The Braves used Rafael Soriano and Mike Gonzalez in the closers spot last year, but after offering arbitration to both players, it seems unlikely they will return. Signing Wagner would require Atlanta to forfeit their first round pick, but they would receive two others if Soriano and Gonzalez decline arbitration and sign elsewhere.
When I wrote about Wagner in my brief Free Agent Fantasy Impact Series, I said this about his value:
“If Wagner can find himself a closer’s job for a contender next year, he will be in the top half of fantasy closers, if not the top 10. His ability to strike batters out and experience in the ninth inning should allow you to draft him with confidence, but make sure to have a backup option ready in case his elbow explodes again.
If he’s not a closer, he is still draftable in deeper and AL/NL only leagues, as he will give you good strikeouts for the amount of your allotted innings he uses.”
Wagner’s role with the Braves remains clouded. While his contract suggests he would be the full time closer, his recent injuries suggest that the Braves will acquire another late inning option. I believe the Braves enjoyed having a legitimate lefty/righty combo capable of finish games, and would like to have that ability again. Kevin Gregg is a player who comes to mind for the Braves, as his experience finishing games for the Marlins could be attractive to Atlanta. Kiko Calero and Octavio Dotel would also be options for the Braves to acquire.
If the Braves sign another closer, they will likely give both an equal opportunity to win the primary closers job. If Wagner can win it, he is a top half closer as I projected before.
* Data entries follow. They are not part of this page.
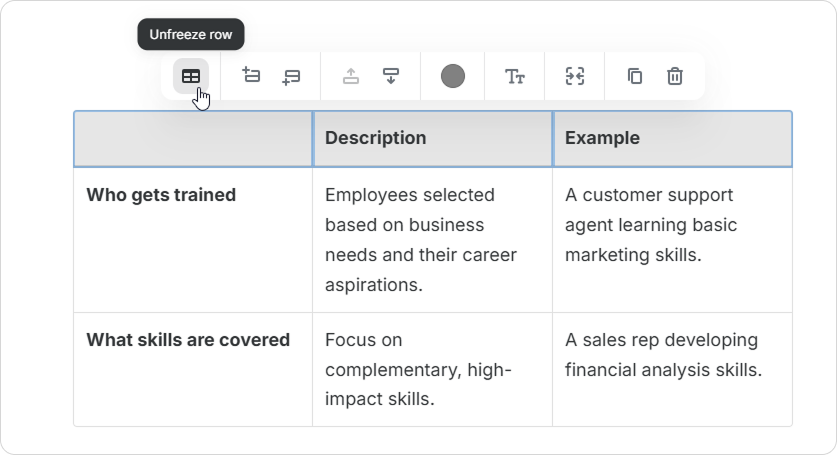Move the row down with the toolbar icon
Viewport: 837px width, 455px height.
pyautogui.click(x=391, y=76)
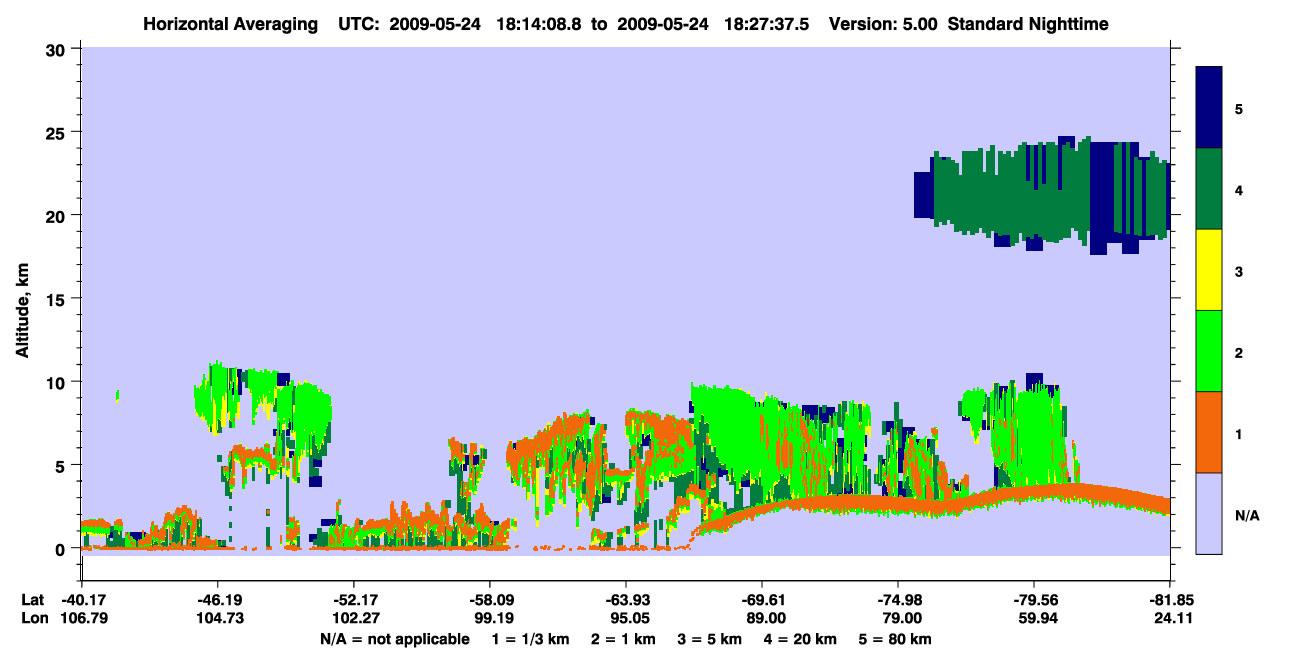The image size is (1300, 667).
Task: Click the 30 km altitude tick label
Action: click(56, 49)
The ability to give him plenty of rest by pitching another closer could keep him healthy and fresh, actually helping his value by doing everything possible to ensure his health.
Wagner will always be a source of strikeouts and a low ERA, with a career 11.79 K/9 and 2.39 ERA. His 14.94 K/9 from last year is unsustainable, but dropping the number down to his career average is reasonable. The problems with control (4.60 BB/9) likely stem from his extended time off the field, causing some rust. Like I said before, if he isn’t the official closer, he will still gather some saves and help your fantasy club. If he is the full time closer, 30 saves is well within the realm of possibility.
No one will blame you for being cautious and passing on Wagner on draft day, and I may end being one of those people. For the rest of you, keep an eye on this situation, it could get interesting.